§ Input data:
— Start —

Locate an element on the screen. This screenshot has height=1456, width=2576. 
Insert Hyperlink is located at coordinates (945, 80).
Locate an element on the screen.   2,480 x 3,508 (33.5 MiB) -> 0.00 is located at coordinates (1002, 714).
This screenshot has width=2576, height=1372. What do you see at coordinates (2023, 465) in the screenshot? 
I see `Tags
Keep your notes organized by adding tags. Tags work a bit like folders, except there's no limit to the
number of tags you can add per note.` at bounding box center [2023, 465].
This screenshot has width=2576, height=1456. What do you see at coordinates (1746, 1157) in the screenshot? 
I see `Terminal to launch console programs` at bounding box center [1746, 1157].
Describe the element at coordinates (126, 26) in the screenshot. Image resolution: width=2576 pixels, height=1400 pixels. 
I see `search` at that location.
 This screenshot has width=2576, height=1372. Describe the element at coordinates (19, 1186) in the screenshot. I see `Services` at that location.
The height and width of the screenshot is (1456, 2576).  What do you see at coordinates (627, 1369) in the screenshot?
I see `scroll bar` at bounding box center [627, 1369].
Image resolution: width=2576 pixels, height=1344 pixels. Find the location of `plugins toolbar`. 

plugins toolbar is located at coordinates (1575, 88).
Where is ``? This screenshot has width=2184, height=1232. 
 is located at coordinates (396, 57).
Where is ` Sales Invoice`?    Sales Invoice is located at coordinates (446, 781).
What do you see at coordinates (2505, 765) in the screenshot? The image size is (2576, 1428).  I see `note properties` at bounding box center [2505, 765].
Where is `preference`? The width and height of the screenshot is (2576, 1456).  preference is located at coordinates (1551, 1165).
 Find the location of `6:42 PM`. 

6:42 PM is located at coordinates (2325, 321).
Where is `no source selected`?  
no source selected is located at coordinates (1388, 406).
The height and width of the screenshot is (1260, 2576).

— End —

§ Task requirements: Rewrite the entries above with every "Find the location of" changed to "Show the position of". Keep everything else the same.

§ Solution to the problem:
Locate an element on the screen. This screenshot has height=1456, width=2576. 
Insert Hyperlink is located at coordinates (945, 80).
Locate an element on the screen.   2,480 x 3,508 (33.5 MiB) -> 0.00 is located at coordinates (1002, 714).
This screenshot has width=2576, height=1372. What do you see at coordinates (2023, 465) in the screenshot? 
I see `Tags
Keep your notes organized by adding tags. Tags work a bit like folders, except there's no limit to the
number of tags you can add per note.` at bounding box center [2023, 465].
This screenshot has width=2576, height=1456. What do you see at coordinates (1746, 1157) in the screenshot? 
I see `Terminal to launch console programs` at bounding box center [1746, 1157].
Describe the element at coordinates (126, 26) in the screenshot. Image resolution: width=2576 pixels, height=1400 pixels. 
I see `search` at that location.
 This screenshot has width=2576, height=1372. Describe the element at coordinates (19, 1186) in the screenshot. I see `Services` at that location.
The height and width of the screenshot is (1456, 2576).  What do you see at coordinates (627, 1369) in the screenshot?
I see `scroll bar` at bounding box center [627, 1369].
Image resolution: width=2576 pixels, height=1344 pixels. Show the position of `plugins toolbar`. 

plugins toolbar is located at coordinates (1575, 88).
Where is ``? This screenshot has width=2184, height=1232. 
 is located at coordinates (396, 57).
Where is ` Sales Invoice`?    Sales Invoice is located at coordinates (446, 781).
What do you see at coordinates (2505, 765) in the screenshot? The image size is (2576, 1428).  I see `note properties` at bounding box center [2505, 765].
Where is `preference`? The width and height of the screenshot is (2576, 1456).  preference is located at coordinates (1551, 1165).
 Show the position of `6:42 PM`. 

6:42 PM is located at coordinates (2325, 321).
Where is `no source selected`?  
no source selected is located at coordinates (1388, 406).
The height and width of the screenshot is (1260, 2576).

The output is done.